* **Problem statement**
Update the stretch of the listing from the line containing "Describe the element" through the line containing "The image size is (901, 508)." by replacing "coordinates" with "position" and changing nothing else. Return only those lines, with the pictures left out.

* **Information shown**
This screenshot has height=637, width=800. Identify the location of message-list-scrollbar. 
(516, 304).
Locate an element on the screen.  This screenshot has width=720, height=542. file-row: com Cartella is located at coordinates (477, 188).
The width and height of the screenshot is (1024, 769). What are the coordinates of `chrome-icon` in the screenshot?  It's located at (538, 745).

--

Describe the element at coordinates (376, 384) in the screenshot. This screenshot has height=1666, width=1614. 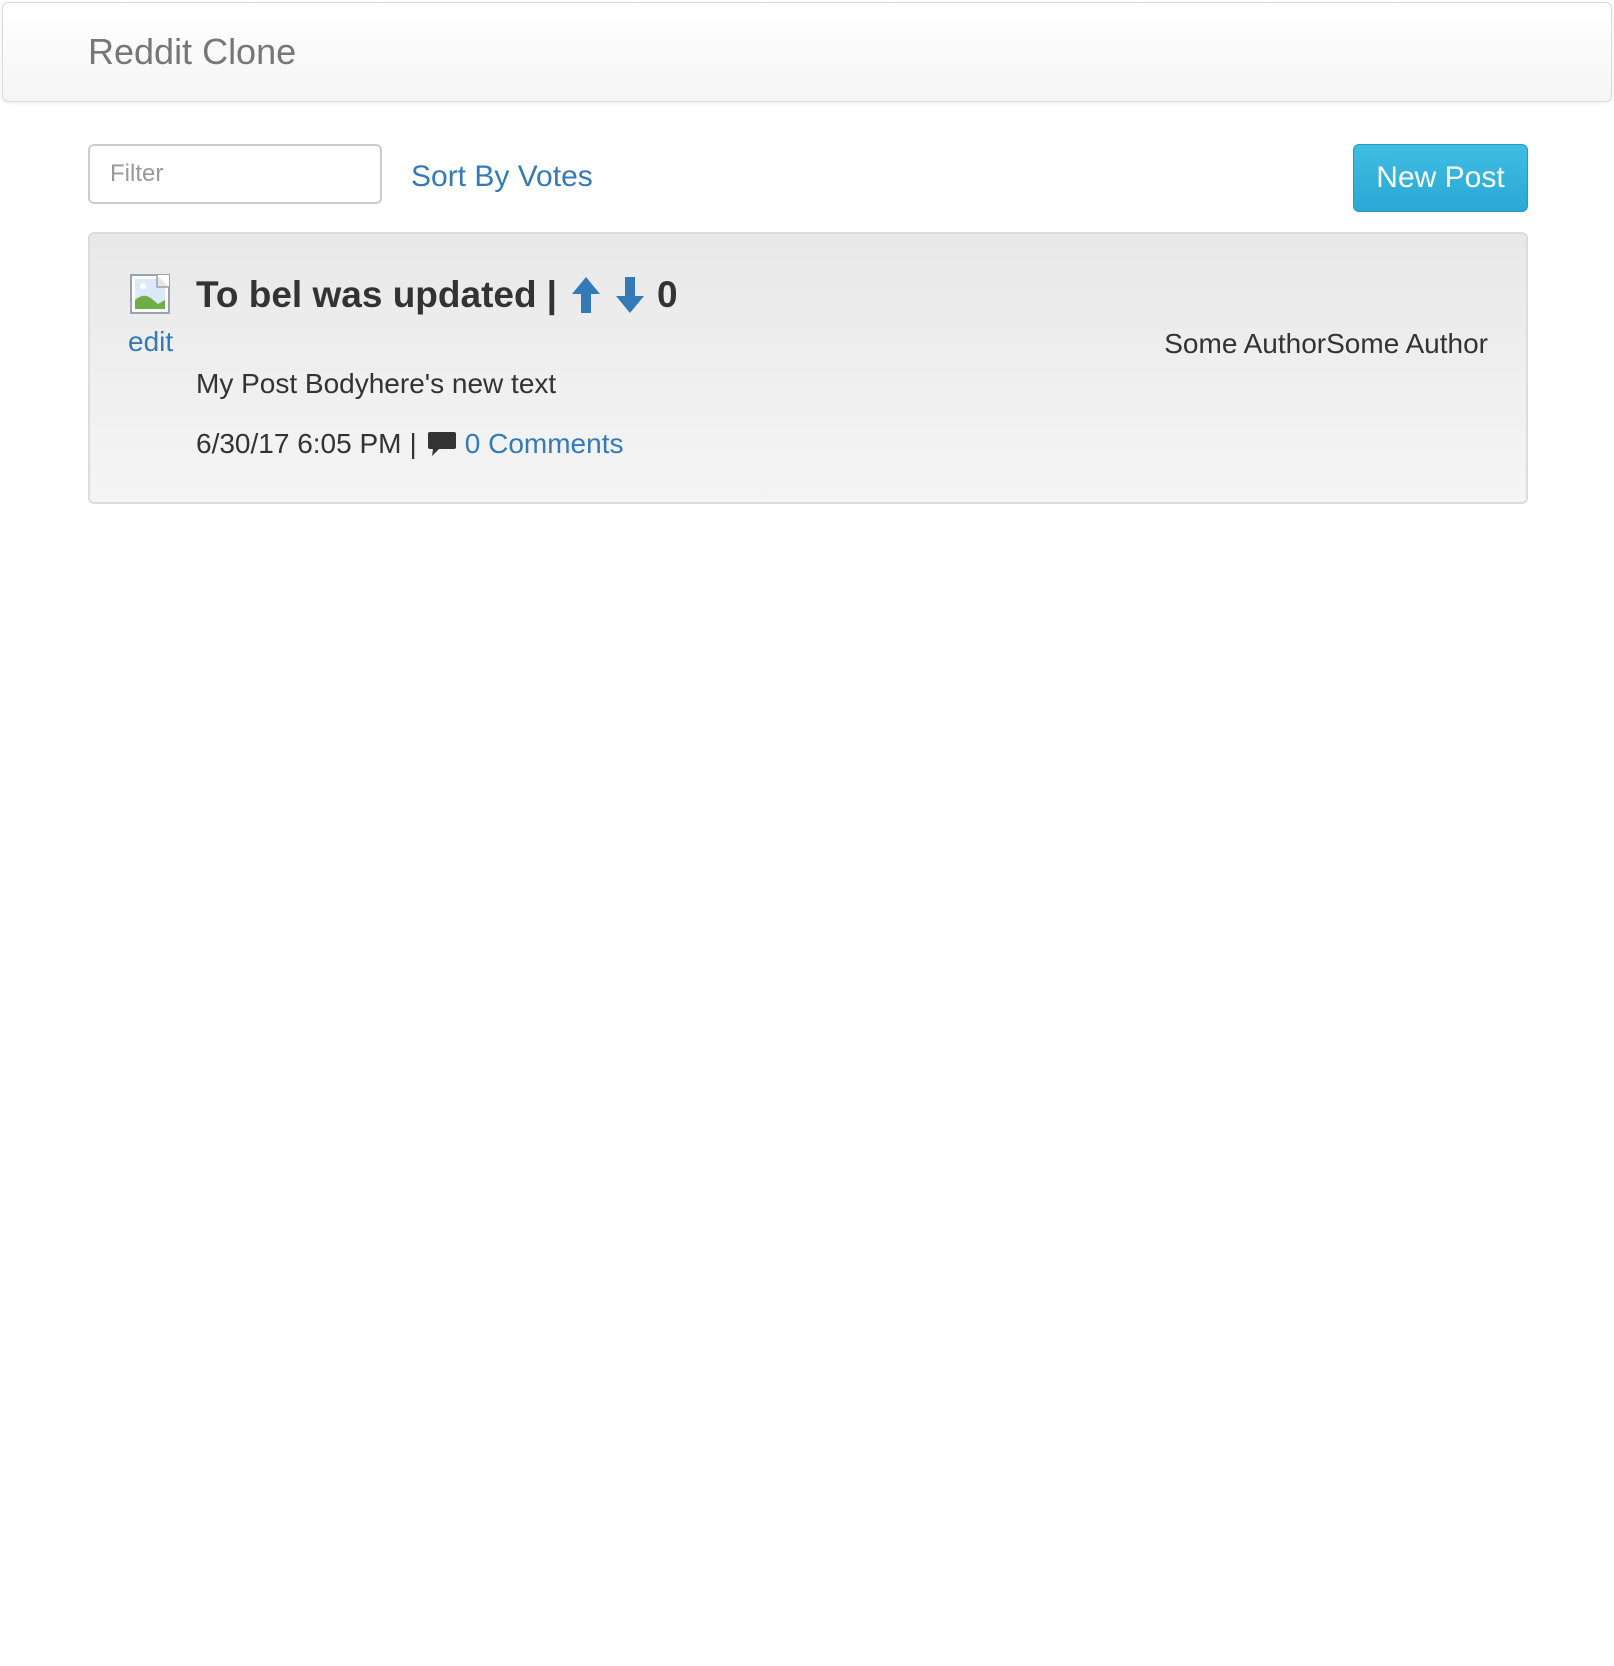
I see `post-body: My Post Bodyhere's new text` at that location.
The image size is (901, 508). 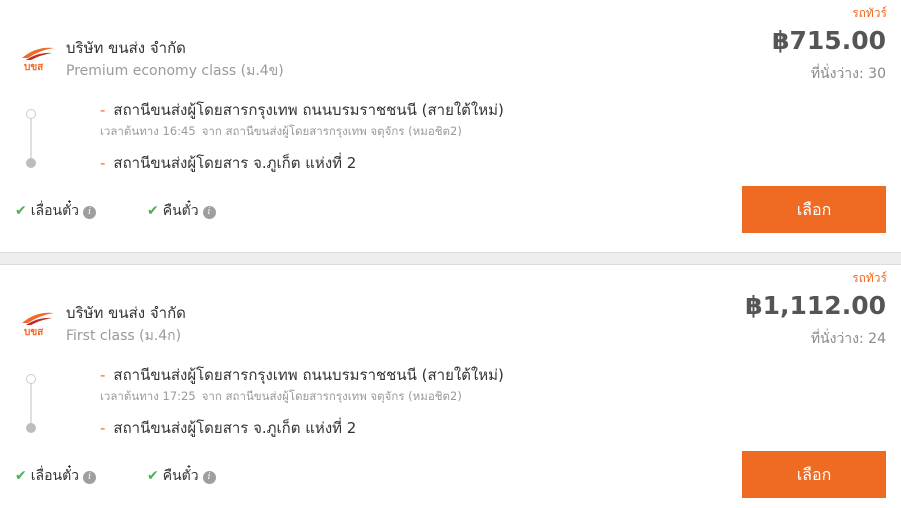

==

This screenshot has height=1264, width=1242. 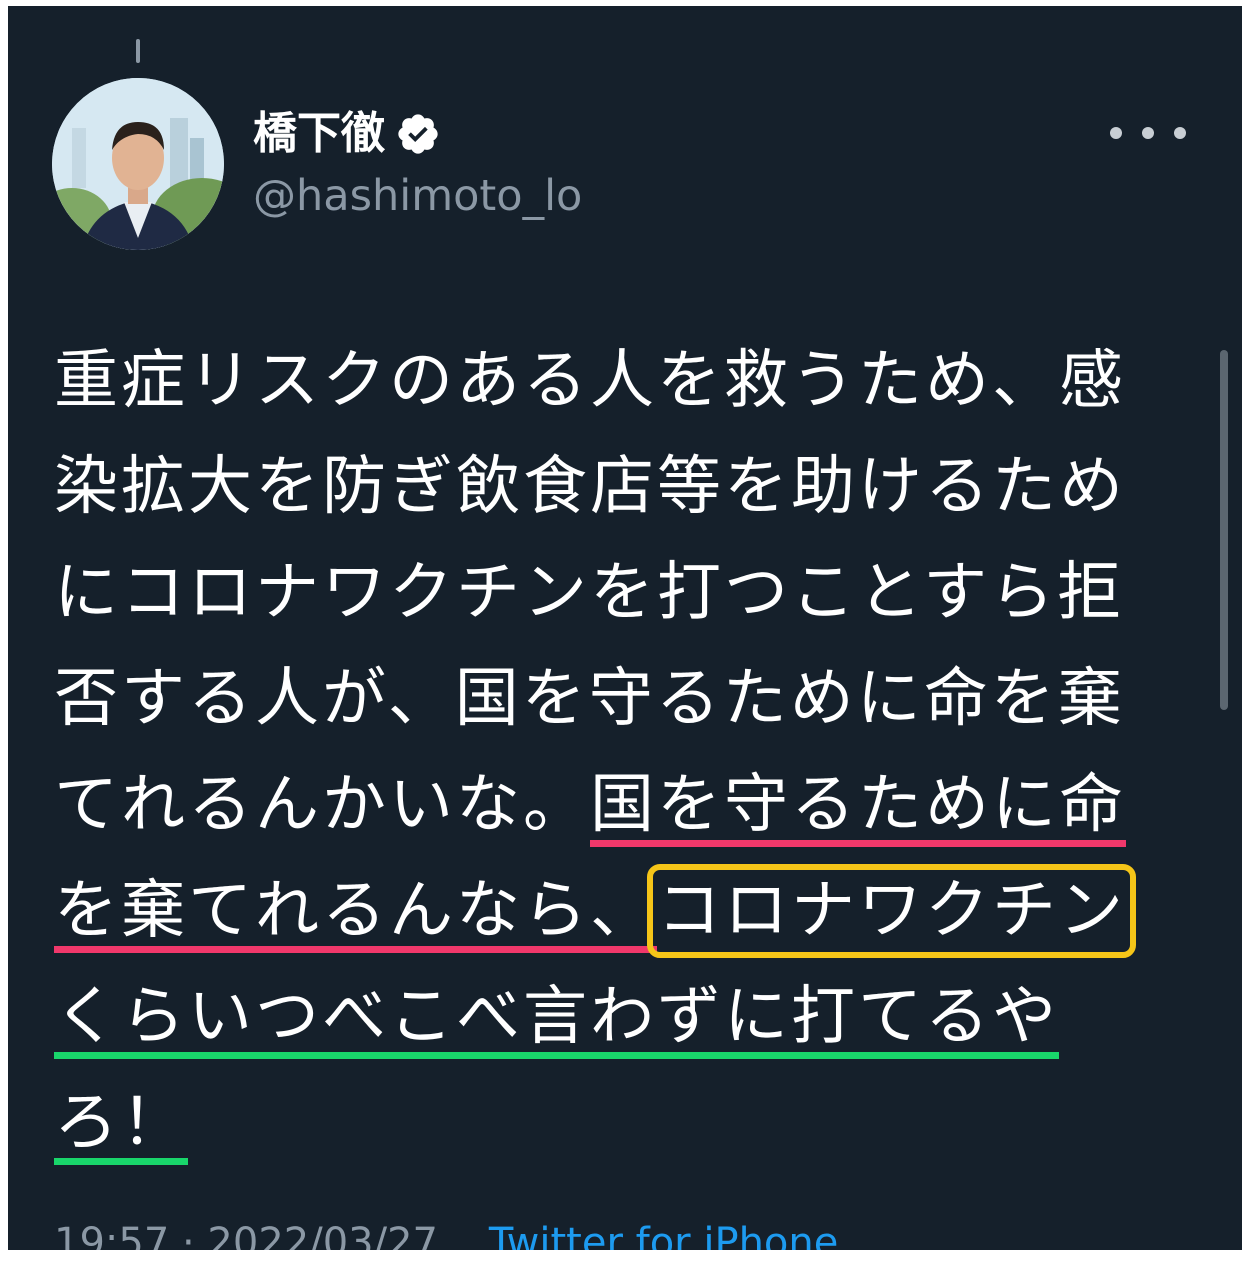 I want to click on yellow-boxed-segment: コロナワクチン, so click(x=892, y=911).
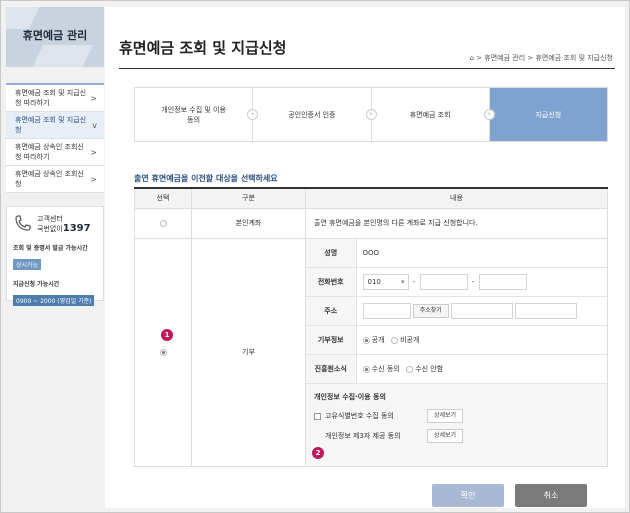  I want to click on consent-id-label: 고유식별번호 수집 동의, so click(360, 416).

* **Solution for this task**
Describe the element at position (376, 384) in the screenshot. This screenshot has height=1666, width=1614. 
I see `post-body: My Post Bodyhere's new text` at that location.
The image size is (901, 508). 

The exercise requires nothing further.